Brief: Write out every entry word for word.

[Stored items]
- Opening Delimiter -

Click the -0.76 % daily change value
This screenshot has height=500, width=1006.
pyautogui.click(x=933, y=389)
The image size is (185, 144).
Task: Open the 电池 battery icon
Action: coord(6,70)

- Closing Delimiter -

Task result:
Click the -0.76 % daily change value
This screenshot has height=500, width=1006.
pyautogui.click(x=933, y=389)
The image size is (185, 144).
Task: Open the 电池 battery icon
Action: coord(6,70)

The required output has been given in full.